Buy the weapons, supply the ammunition, allot the range time.  Those are the budget issues that have always tripped up every weapons system and determine whether the equipment gets trained on or is left to languish in the CQ's locker.  In my limited experience training on coy/pl weaons was not hampered by a lack of troops willing to show up at ranges, or a lack or ranges or range time, or range staff, or even the CO's willingness to risk "his" weapons being lost or damaged.  It was always a lack of ammunition due to budget constraints.

With respect to the transition training of units perhaps some of those that were there during the transition from 7.62 to 5.56 could enlighten me as to how that was handled and the problems encountered.

Likewise perhaps some of the armourers could weigh in on how much transition training they needed to add a new system to their repertoire.

All of which, to veer back to the thread, is to argue that, in best Canadian incrementalist tradition, supply the capability and the troops will figure out how to get the most out of it.  We are not talking about equipping  1,000,000 conssripts here.  We are talking about 3-4,000 higly skilled and motivated , and long serving, individuals.  They may not be SOF but they could surely be considered special.

 
Illegio said:
To be fair, he was talking about precision fire. While section fire is hardly indiscriminate, it's not really precise, either.

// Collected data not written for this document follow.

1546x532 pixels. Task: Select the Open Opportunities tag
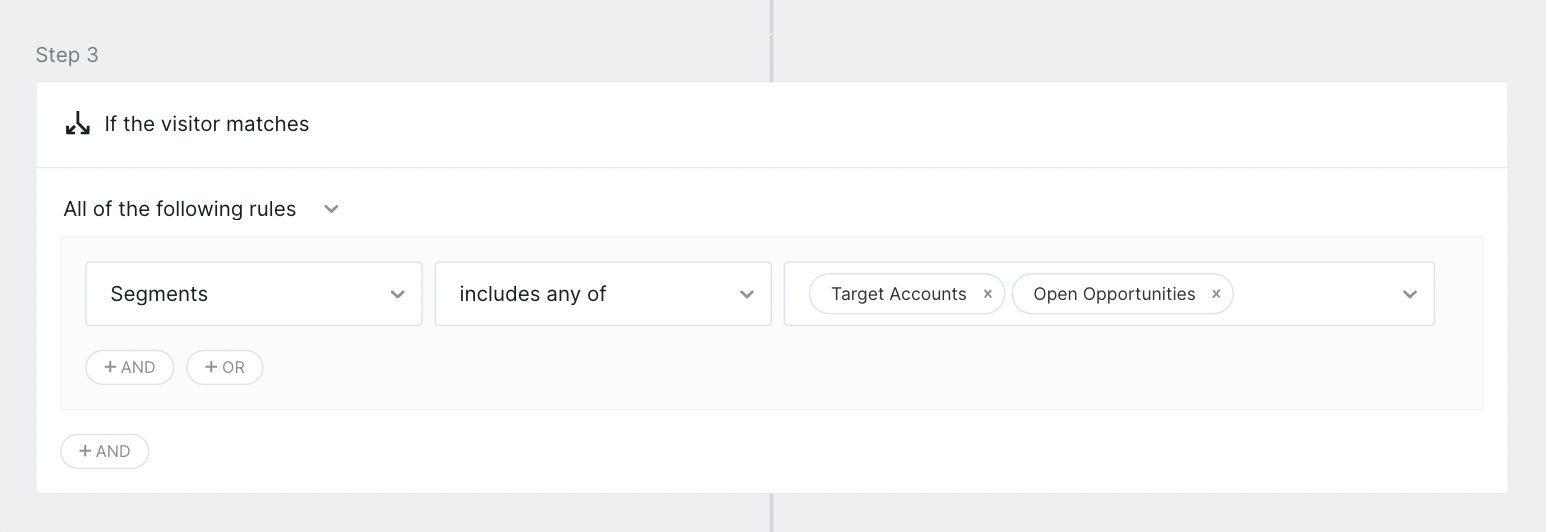[x=1114, y=294]
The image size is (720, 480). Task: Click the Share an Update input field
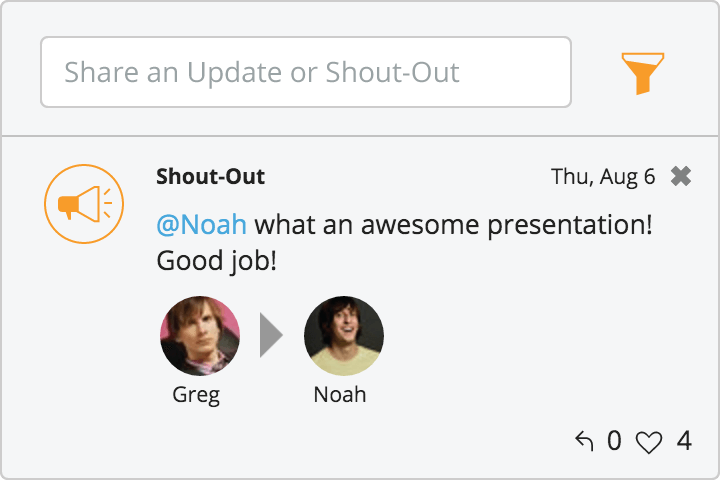(x=305, y=72)
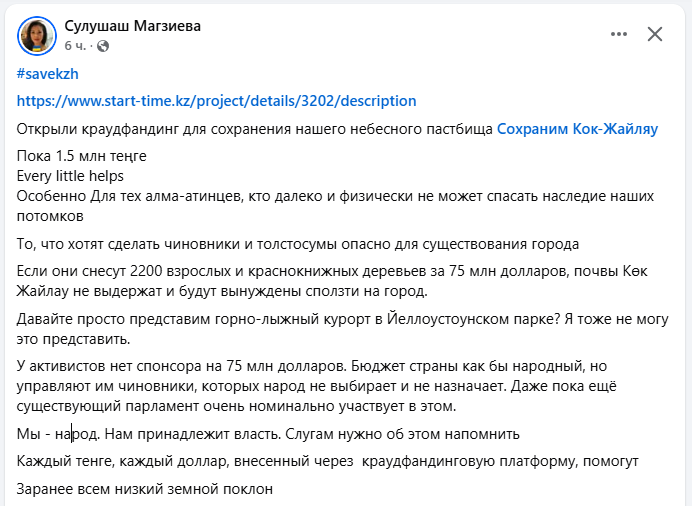This screenshot has height=506, width=692.
Task: Open the post options three-dot menu
Action: click(619, 34)
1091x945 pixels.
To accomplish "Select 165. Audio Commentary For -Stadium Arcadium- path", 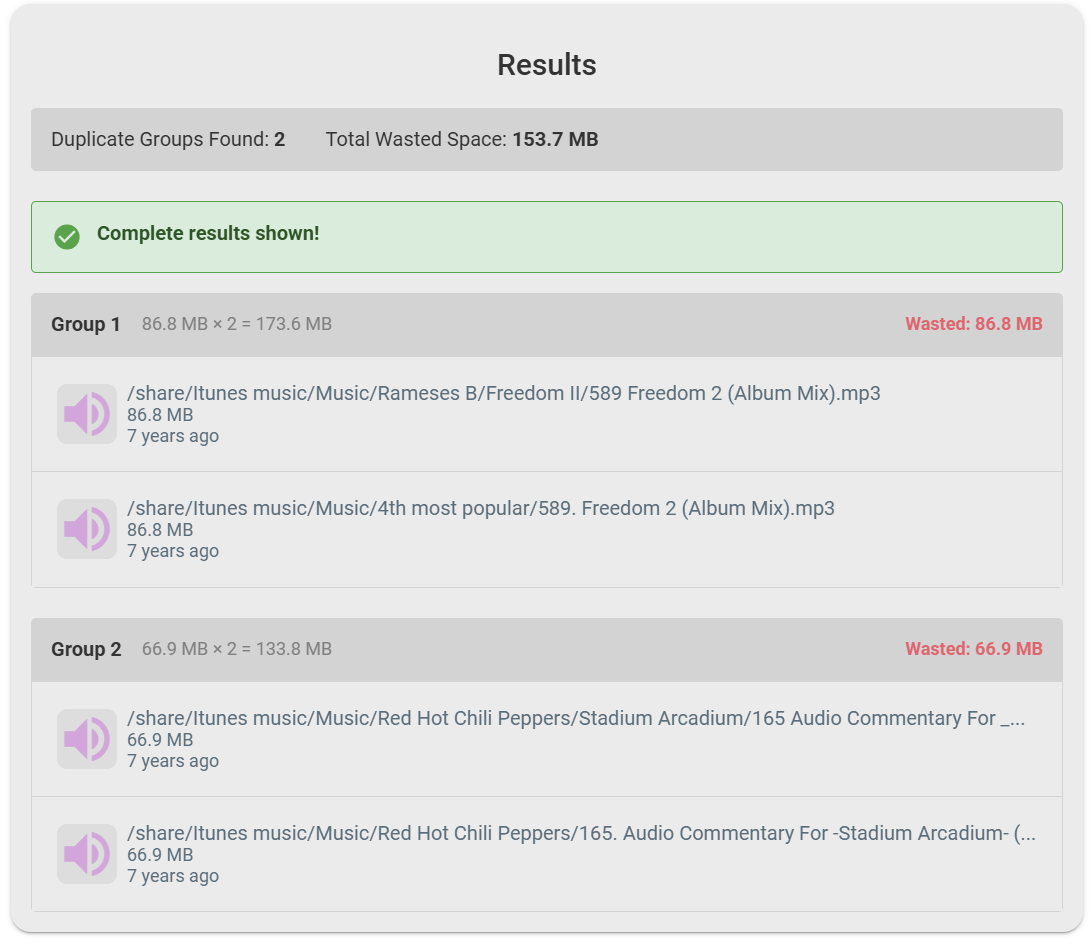I will pyautogui.click(x=582, y=833).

Thanks Illegio.  I saw your post after I hit the switch.
 
I thought I had posted on the SARP issue yesterday but I guess the net phantom was hungry.

Train the Trainer
SNCO's sent to CTC (Inf School) to learn SARP (which IIRC was a 28 day event).

Unit NCO and Officer Training - which IIRC was about 4-5days.

Troop Training - 3 days plus PWT etc, and remedial work.


 
Illegio said:
...While section fire is hardly indiscriminate, it's not really precise, either.

It can be inside 300m though if only your riflemen are engaging and not your C9 gunners.

In theory you could initiate a section-level ambush/raid with 6 x C7 bullets at the same time to kill 6 x specific people if everyone including commanders fired.  Well aware that situation would not present itself unless the 6 x people you were killing were all gate guards standing at attention, but I digress...

The range gap deficiency is precision fire* 300/400-600m.  As mentioned the C7 is quite capable of 0-300m precision fire, and the C9 is capable of beaten zone fire at 600m, but what we were lacking is ability to quickly engage something at 600m and kill it in the minimum time.

In a perfect range environment on a sunny day with no wind when you have several minutes to slow down your heart rate and make range corrections, you can quite reliably bring a C7 onto a Fig11 target from 600m.  The problem is that the average shooter does not have the marksmanship or more importantly the time to make that shot happen.

You have to understand how important it is to make the range corrections with the C7 from that distance because you're talking several metres of rise and fall of the round.  To hit someone at 600m, it's almost like lobbing a football that would clear well above someone standing 400m away. 

*Note* Infantry precision = one man; not the same as sniper precision.
 
Yes, my mistake. I should have clarified that section fire beyond the effective range of the C7 is not really precision fire. I assumed that we were still talking about precision fire out to 600 - 800m.